Could Obama change Cuba policy?

A woman stands on a terrace roof next to a Cuban flag.


STEVE CHIOTAKIS: Things have been a little sticky to say the least between the United States and Cuba.
It was 50 years ago today when Fidel Castro took control of the island nation just 90 miles south of Florida. Castro's in failing health, but his brother Raul is now president and a U.S. imposed embargo is still in place. Could there be a policy change with a new administration coming in?
From the Americas Desk at WLRN in Miami, Marketplace's Dan Grech reports.

DAN GRECH: President Bush took a hard stance on Cuba. He restricted the money Cuban Americans could send to relatives on the island, and he limited family visits to once every three years.

Obama has promised to roll back those restrictions early in his first term. Reese Erlich is author of the book Dateline Havana. He says if Obama further loosened the embargo, Cuba would quickly emerge as an important trading partner.
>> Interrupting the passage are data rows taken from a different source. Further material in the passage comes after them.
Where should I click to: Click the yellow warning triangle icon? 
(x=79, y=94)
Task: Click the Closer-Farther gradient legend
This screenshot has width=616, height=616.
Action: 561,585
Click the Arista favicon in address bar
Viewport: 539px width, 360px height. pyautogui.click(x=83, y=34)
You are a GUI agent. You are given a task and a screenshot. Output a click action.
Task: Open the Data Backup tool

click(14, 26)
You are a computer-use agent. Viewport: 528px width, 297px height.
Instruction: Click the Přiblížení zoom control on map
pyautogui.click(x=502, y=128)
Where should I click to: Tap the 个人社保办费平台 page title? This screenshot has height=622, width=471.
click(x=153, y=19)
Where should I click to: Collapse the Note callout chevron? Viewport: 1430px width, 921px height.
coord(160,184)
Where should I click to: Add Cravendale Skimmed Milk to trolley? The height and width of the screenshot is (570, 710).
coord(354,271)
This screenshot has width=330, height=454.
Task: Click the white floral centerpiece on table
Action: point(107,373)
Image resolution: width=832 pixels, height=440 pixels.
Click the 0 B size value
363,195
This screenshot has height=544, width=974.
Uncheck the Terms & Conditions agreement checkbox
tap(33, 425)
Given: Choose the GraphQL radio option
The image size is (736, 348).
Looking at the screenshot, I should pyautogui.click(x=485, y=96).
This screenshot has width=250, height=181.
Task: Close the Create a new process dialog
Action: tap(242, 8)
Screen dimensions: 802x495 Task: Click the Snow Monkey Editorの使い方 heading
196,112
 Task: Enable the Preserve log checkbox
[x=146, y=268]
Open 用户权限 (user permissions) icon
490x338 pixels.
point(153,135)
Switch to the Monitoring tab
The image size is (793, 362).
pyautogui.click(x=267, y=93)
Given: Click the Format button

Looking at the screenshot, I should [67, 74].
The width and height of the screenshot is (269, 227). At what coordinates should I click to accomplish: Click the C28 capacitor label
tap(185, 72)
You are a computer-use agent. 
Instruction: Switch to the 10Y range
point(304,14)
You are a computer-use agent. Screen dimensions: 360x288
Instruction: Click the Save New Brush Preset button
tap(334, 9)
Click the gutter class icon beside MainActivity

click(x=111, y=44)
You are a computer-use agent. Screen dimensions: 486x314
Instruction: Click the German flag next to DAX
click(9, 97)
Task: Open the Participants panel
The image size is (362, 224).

REESE ERLICH: There's oil deposits off shore that U.S. companies could be investing in, there's a lot of tourism, nickel, there's lots of business to be done with Cuba if the Obama administration changes U.S. policy.

But that's a big "if."

ERLICH: Cuba is a high-risk issue with very little reward if you're sitting in the White House. To even have normal relations, as we do with China or Vietnam, is to ignite a firestorm of protest in Miami and parts of New Jersey.

Erlich says the embargo -- like the Castro government -- is likely to survive 2009.

In Miami, I'm Dan Grech for Marketplace.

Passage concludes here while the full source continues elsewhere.